EXERCISE BRIEF: Copy out exactly the lines spanning the line with "[Greencastle teacher celebrates" to the line with "Rowing Safety (534, 540)", inclusive, from the data underneath, with no pictures.

DATA EXTRACT:
============================================================

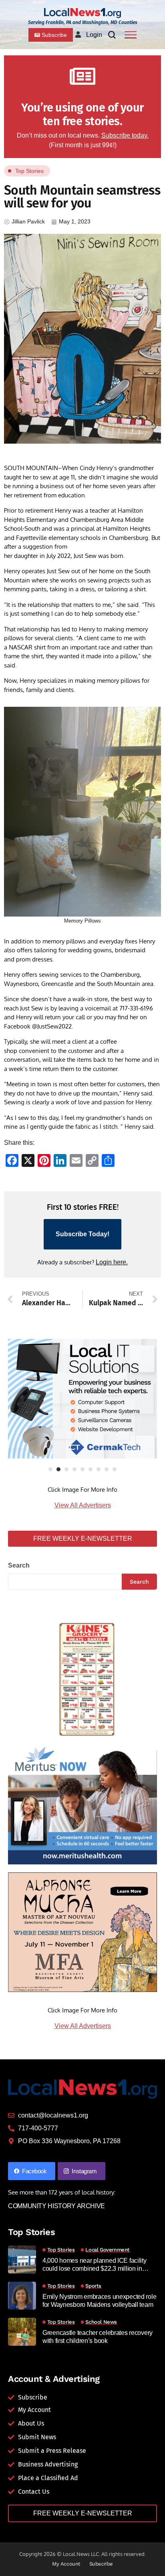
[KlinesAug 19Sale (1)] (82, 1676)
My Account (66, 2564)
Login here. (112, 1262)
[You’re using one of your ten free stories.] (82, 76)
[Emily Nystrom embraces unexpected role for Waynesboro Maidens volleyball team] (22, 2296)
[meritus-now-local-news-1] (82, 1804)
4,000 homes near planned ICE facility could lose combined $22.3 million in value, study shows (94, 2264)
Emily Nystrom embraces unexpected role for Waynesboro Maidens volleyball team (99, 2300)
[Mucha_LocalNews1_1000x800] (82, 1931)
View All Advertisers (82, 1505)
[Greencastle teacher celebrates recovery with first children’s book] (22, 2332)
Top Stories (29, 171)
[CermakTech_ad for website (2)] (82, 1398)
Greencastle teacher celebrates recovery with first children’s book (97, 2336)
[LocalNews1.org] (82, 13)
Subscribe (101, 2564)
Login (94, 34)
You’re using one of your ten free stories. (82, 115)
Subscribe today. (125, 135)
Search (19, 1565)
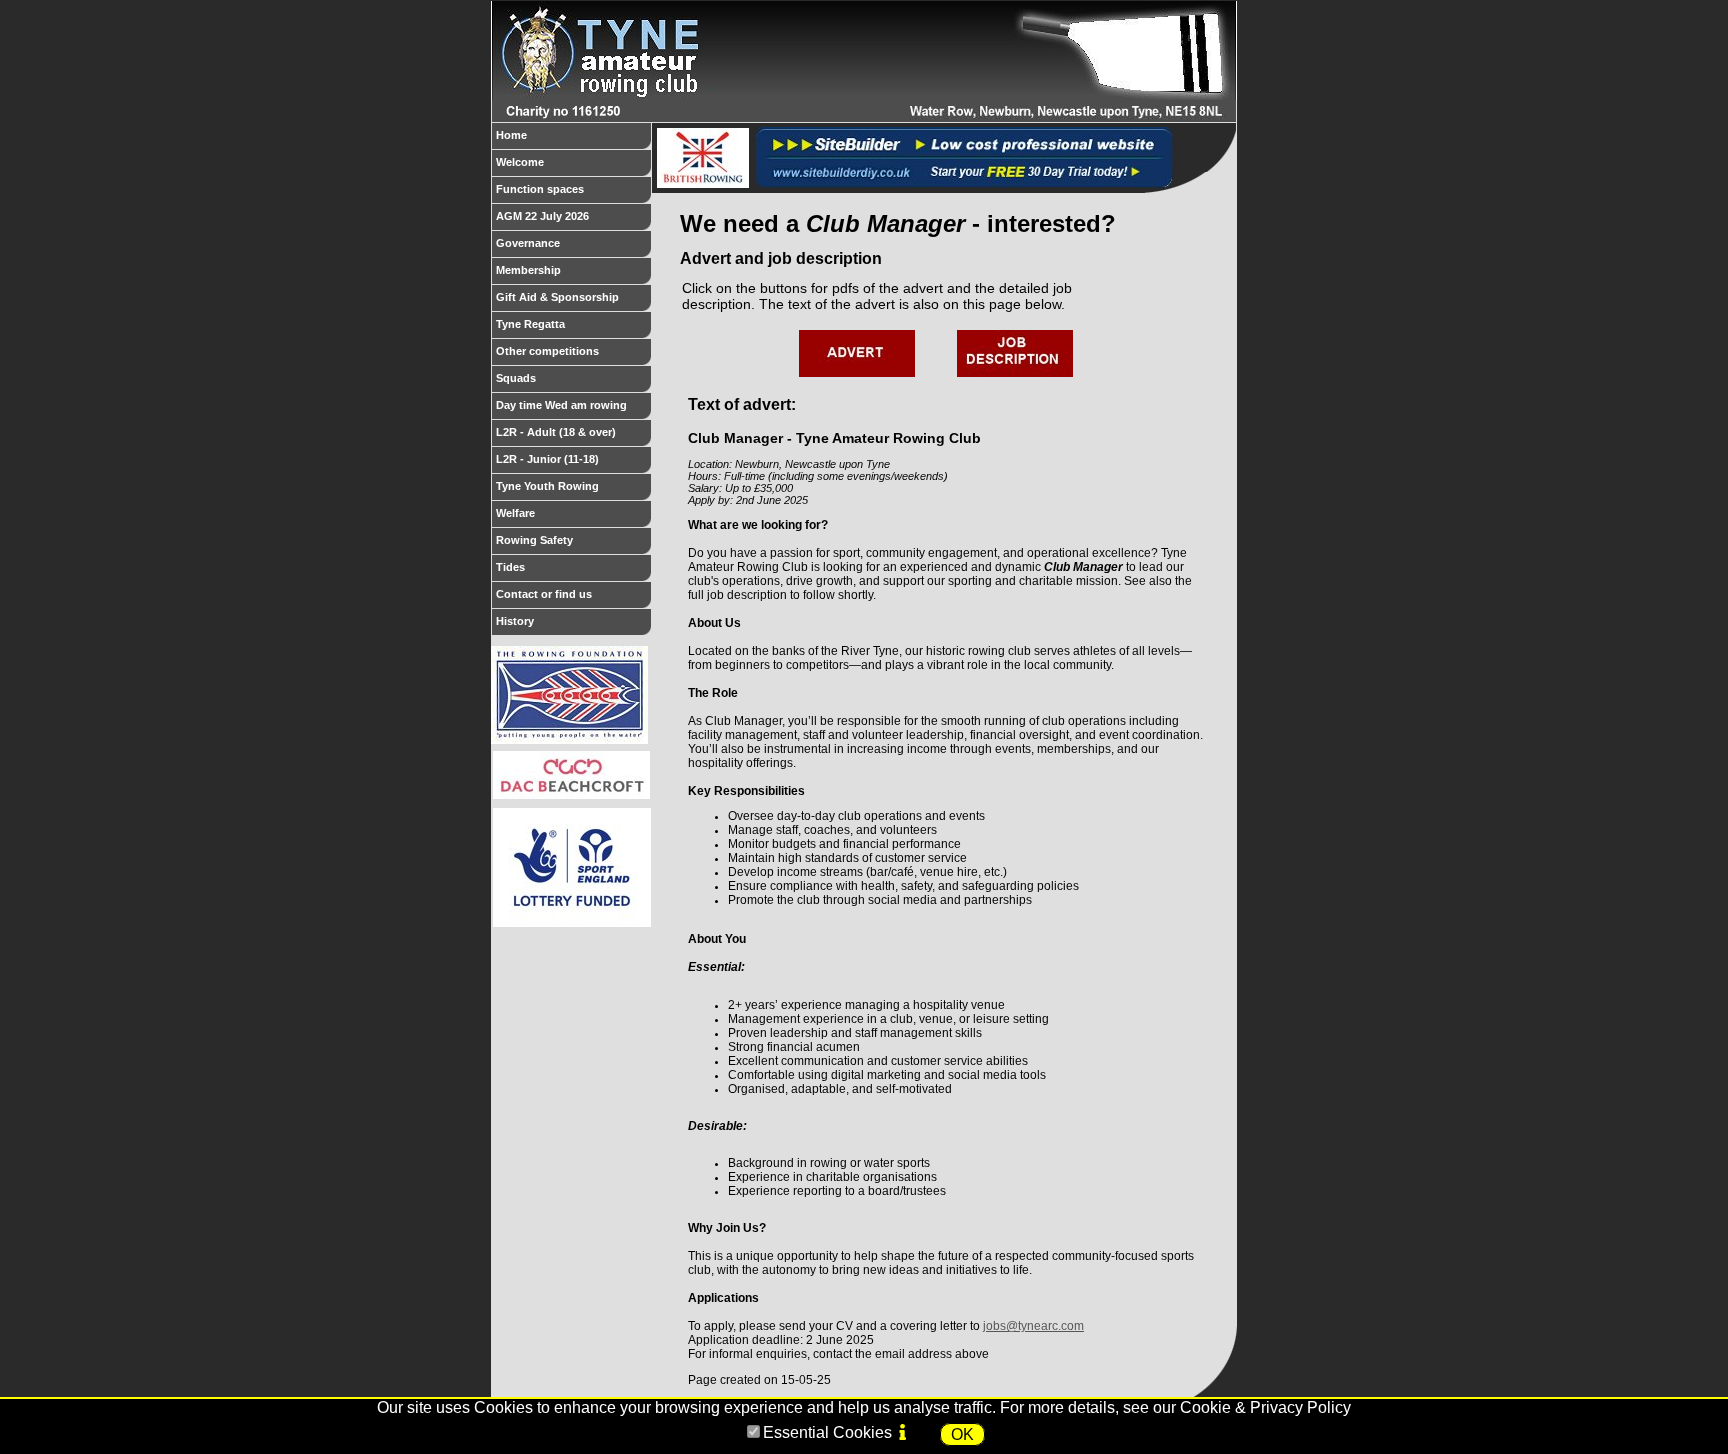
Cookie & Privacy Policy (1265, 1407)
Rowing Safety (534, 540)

============================================================

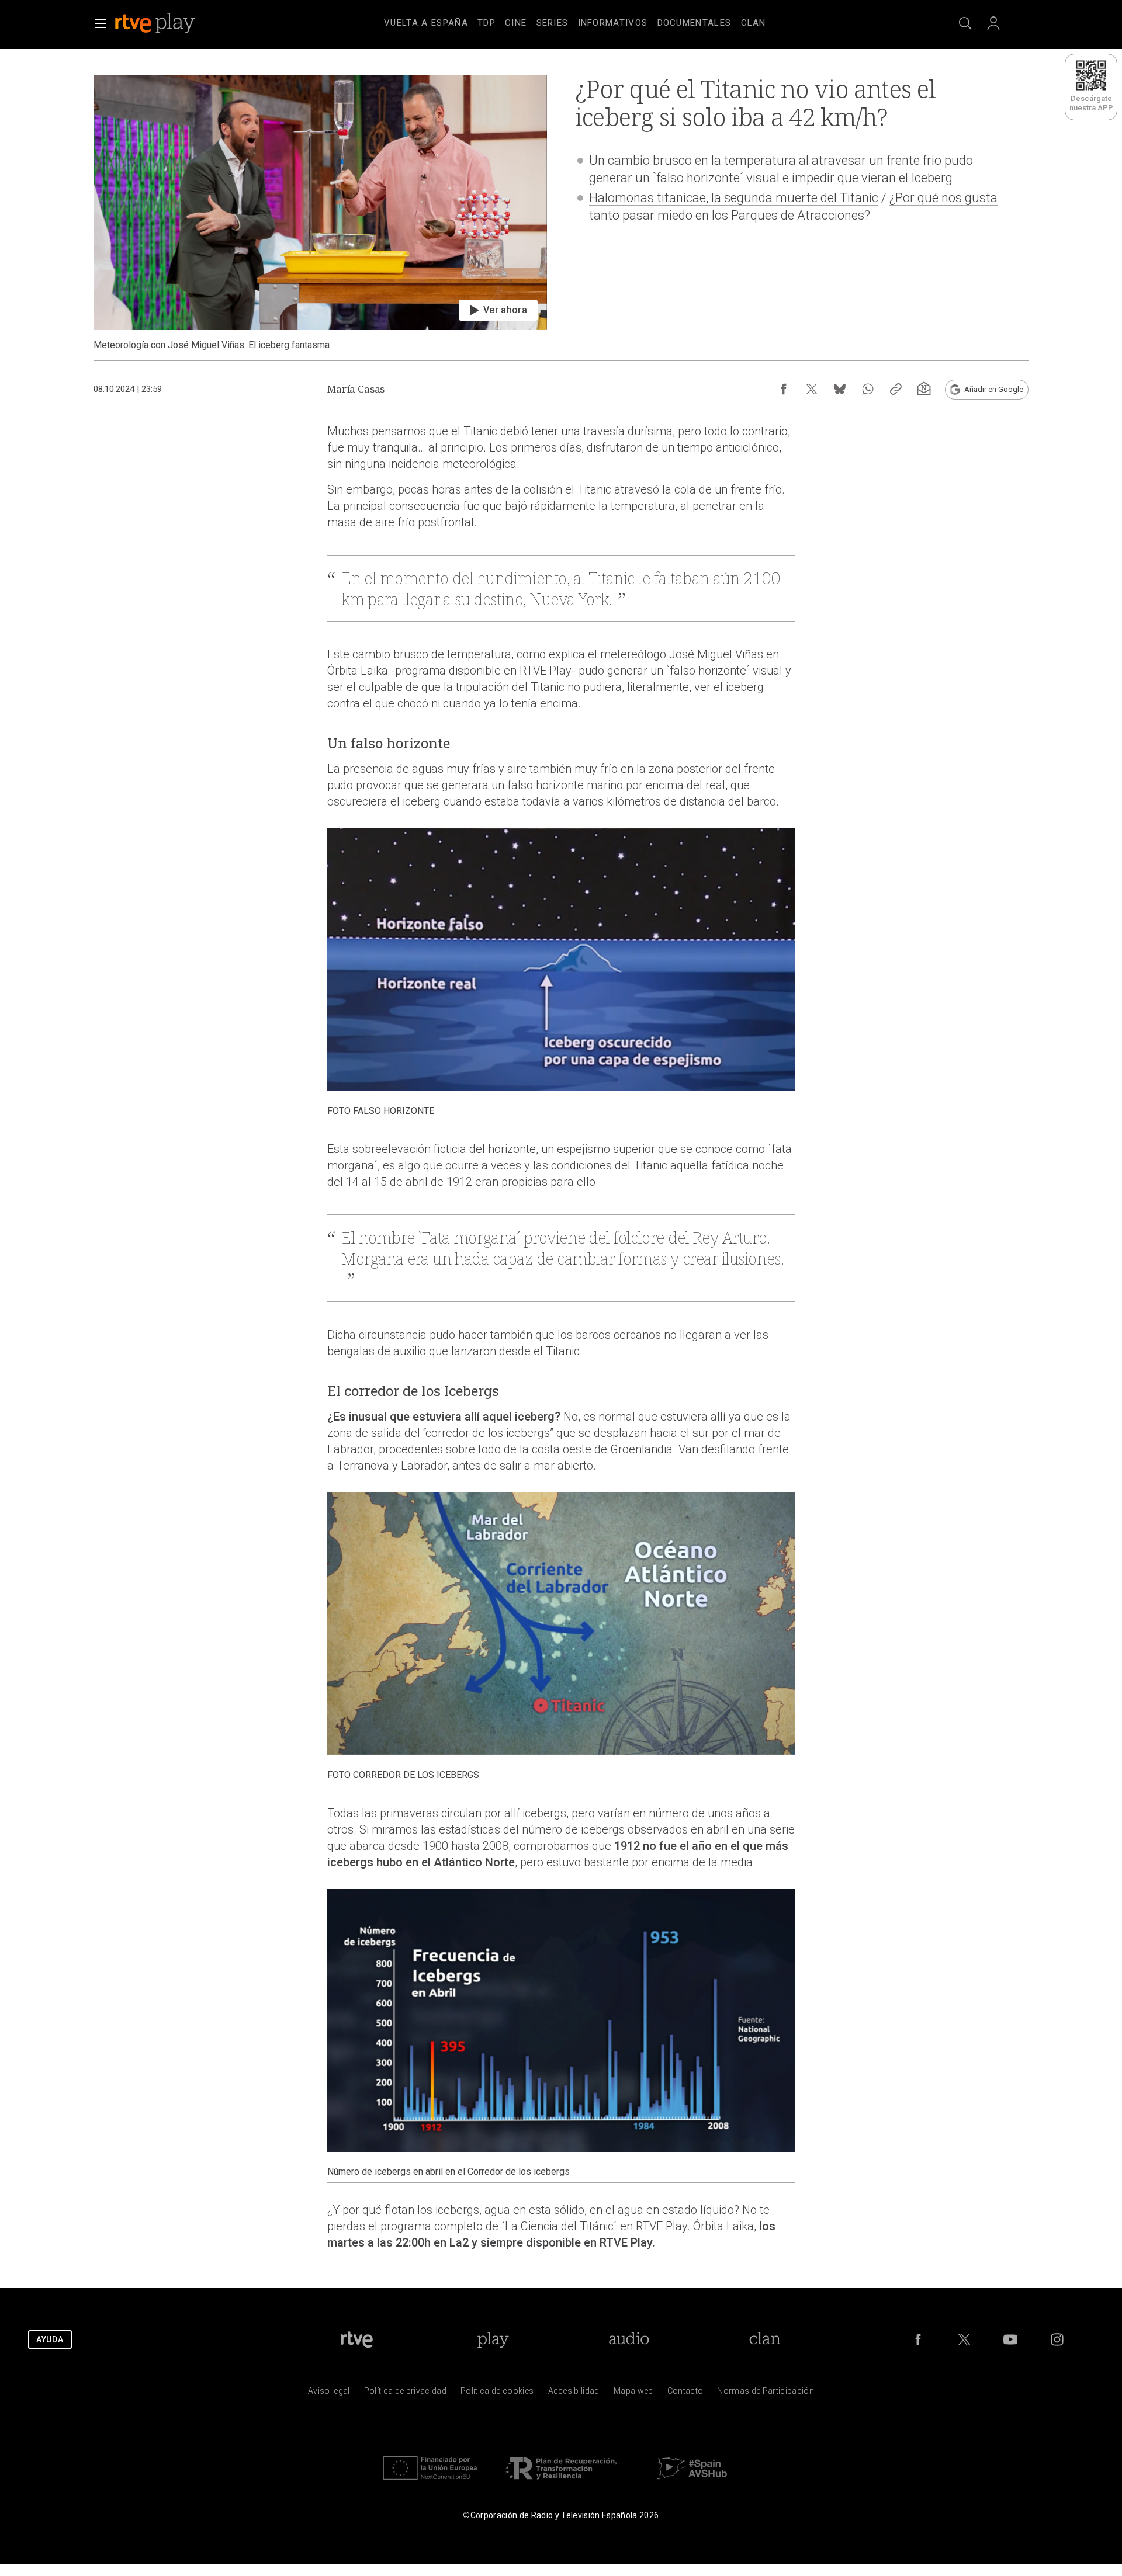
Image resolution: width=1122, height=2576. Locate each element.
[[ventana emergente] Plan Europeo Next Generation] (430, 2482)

============================================================

RESPONSE:
[Greencastle teacher celebrates recovery with first children’s book] (22, 2332)
Top Stories (29, 171)
[CermakTech_ad for website (2)] (82, 1398)
Greencastle teacher celebrates recovery with first children’s book (97, 2336)
[LocalNews1.org] (82, 13)
Subscribe (101, 2564)
Login (94, 34)
You’re using one of your ten free stories. (82, 115)
Subscribe today. (125, 135)
Search (19, 1565)
Cookie & Privacy Policy (1265, 1407)
Rowing Safety (534, 540)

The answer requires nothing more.